Introduction:
Neural Radiance Field (NeRF) research has attracted significant attention recently, with 3D modelling, virtual/augmented reality, and visual effects driving its application. While current NeRF implementations can produce high quality visual results. The first NeRF model proposed by Mildenhall et al in their paper NeRF:Representing Scenes as Neural Radiance Fields for View Synthesis is the first stone that triggered the mass research in this field. Understanding the basic concepts of this work is crucial to understand novelty in the field. So, in this article, the reader will gain a practical explanation of NeRF on a small scale, which covers most of the concepts of the original paper.
Basic concepts:
Before diving into the explanation of NeRF, I would like you to understand two basic concepts in the volumetric world: scene representation and volumetric rendering.
Scene representation: In volumetric graphics, scene representations can be categorized into two main types: explicit and implicit representations. Each type has a distinct way of describing the geometry and volume of a scene.
Explicit scene representation: Explicit representations directly describe the geometry and surface of objects using numbered elements. These elements are usually defined in a way that explicitly outlines the characteristic of the objects within the scene.

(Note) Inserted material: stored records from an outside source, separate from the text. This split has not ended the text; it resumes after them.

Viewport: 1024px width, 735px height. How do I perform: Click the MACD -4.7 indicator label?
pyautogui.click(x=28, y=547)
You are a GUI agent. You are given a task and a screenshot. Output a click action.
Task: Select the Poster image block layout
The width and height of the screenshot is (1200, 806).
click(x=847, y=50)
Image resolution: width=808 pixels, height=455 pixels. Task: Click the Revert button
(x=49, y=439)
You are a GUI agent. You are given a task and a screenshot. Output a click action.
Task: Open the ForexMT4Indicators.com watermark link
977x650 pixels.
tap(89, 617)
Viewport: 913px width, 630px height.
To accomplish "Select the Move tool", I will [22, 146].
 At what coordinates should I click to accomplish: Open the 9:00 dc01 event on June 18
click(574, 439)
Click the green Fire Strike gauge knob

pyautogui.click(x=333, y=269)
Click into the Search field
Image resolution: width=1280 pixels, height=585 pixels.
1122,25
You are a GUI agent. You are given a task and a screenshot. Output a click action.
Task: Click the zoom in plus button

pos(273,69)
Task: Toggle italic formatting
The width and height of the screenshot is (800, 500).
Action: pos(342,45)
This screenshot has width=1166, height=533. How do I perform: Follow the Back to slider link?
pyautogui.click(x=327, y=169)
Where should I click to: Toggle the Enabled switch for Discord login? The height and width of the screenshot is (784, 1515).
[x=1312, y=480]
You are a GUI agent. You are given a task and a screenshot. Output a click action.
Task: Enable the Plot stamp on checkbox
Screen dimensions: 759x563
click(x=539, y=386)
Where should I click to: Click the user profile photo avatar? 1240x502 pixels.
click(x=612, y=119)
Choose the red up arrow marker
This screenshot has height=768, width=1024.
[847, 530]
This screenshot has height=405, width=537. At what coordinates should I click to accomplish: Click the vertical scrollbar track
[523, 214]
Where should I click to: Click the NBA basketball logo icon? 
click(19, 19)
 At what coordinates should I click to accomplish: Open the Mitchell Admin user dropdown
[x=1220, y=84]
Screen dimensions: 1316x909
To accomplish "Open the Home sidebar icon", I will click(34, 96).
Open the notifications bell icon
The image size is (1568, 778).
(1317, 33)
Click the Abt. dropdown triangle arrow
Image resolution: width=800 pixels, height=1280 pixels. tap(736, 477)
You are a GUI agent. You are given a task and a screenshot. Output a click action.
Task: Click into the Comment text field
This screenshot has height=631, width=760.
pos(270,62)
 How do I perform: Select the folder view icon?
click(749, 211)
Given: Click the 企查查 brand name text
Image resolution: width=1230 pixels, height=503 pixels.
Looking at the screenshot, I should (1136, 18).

Point Cloud and Voxel Grids are the most famous explicit representation of 3D scene as shown in Fig.1
Point Clouds: These are collections of points in space, where each point represents a part of the surface or volume, explicitly defining the structure through discrete locations.
Voxel Grids: Regular grids and sparse voxel octrees directly represent volume by dividing space into discrete, small volumetric elements (voxels).
Fig 1: Explicit representation: Point Cloud and Mesh
Implicit scene representation: Implicit representations describe a scene through a functions or fields that define where the surface of an object exists based on the evaluation of these functions at any point in space.
Sign Distance Functions (SDF), describe the surface implicitly by a function that gives the shortest distance from any point in space to the nearest surface, with the surface itself represented where the distance is zero.
Function-based Representations: We use functions to define surfaces implicitly. As an example is a function that defines the colors of every point in the 3D space.
Volumetric Rendering: Ray marching and Alpha-blending
Fig.3: Volumetric rendering
Ray marching: is a technique used to render 3D scenes by progressively stepping along a ray and sampling the volume of data through which it passes, as it can be seen in the figure above. This method is suited to volumetric rendering, including both explicit and implicit volumetric representations.
In ray marching, rays are cast from the camera (or eye position) into the scene for each pixel on the view plane. As a ray advances into the volume, it samples data at predefined intervals along its path. Here are the key steps involved in ray marching:
Initialization: A ray is cast from the camera through a pixel into the scene.
Stepping: The ray advances in steps through the volume. At each step, the volume data is sampled.
Sample Evaluation: At each step, the sampled value is used to determine properties such as color, density, and opacity at that point in the volume. This is where the distinction between explicit and implicit representations comes into play
For explicit volumes (like point cloud), the sampled value is often directly retrieved from the data stored in the point cloud data.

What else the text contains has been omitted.